Je ne vais pas refaire une histoire du théâtre dans ce post en citant tous les exemples de déconstruction des textes et des méthodes de théâtre à partir des années 20 (théâtre dada et surréaliste, Artaud, etc.) jusqu'aux années 70 (agit-prop, performances, Living Theatre, etc.), mais pour préciser ce que je disais, j'ai l'impression que les dramaturges français de l'après-guerre sont passés un peu à côté des pistes de travail passionnantes posées par Brecht et ses disciples et sont restés enfermés dans un vision très lisse et très formatée de l'écriture théâtrale.

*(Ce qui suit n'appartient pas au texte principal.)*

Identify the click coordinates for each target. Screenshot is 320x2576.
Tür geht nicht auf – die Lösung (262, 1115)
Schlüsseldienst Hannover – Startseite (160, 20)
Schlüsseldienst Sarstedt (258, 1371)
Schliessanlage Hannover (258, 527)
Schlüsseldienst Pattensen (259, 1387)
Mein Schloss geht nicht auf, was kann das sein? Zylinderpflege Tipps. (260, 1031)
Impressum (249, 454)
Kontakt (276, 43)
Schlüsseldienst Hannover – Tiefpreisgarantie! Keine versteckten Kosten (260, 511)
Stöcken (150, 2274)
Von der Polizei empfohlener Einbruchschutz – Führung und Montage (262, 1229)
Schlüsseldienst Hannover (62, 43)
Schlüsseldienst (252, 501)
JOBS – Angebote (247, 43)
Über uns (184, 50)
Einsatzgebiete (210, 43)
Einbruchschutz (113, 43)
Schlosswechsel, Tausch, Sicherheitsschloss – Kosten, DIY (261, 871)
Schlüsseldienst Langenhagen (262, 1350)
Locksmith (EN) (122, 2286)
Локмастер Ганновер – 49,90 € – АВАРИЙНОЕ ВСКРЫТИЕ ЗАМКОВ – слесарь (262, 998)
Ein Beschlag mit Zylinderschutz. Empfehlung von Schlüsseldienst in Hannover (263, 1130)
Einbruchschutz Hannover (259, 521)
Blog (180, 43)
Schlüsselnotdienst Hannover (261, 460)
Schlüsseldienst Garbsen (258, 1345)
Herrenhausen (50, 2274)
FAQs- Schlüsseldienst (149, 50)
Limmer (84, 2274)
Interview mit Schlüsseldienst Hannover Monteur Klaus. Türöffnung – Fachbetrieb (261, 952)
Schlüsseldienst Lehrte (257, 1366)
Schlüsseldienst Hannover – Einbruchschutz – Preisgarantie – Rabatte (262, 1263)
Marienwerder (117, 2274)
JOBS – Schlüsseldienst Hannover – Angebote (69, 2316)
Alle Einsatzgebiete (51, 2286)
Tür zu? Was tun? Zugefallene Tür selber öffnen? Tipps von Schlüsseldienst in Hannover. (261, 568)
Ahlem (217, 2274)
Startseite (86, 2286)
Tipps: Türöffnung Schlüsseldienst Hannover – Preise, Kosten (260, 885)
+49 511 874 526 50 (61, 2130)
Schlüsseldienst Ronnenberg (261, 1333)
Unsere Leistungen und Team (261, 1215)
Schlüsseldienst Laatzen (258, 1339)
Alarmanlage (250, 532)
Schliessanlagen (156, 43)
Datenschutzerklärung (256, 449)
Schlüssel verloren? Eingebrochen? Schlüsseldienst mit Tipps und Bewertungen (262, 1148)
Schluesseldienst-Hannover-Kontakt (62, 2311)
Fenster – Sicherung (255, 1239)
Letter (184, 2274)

Même Tchekhov (mort en 1904), de mon point de vue, est plus révolutionnaire que Sartre.
Ceci étant dit, je parle ici de forme. Comme je le disais dans mon premier message, je ne remets absolument pas en cause la pensée de Sartre et j'ai aussi beaucoup de respect pour l'invention de l'existentialisme ainsi que les prises de position politiques du personnage public. Je m'étonne simplement qu'un individu pareil n'ait pas matérialisé dans la structure de son théâtre ce qu'il a affirmé fortement dans d'autres domaines.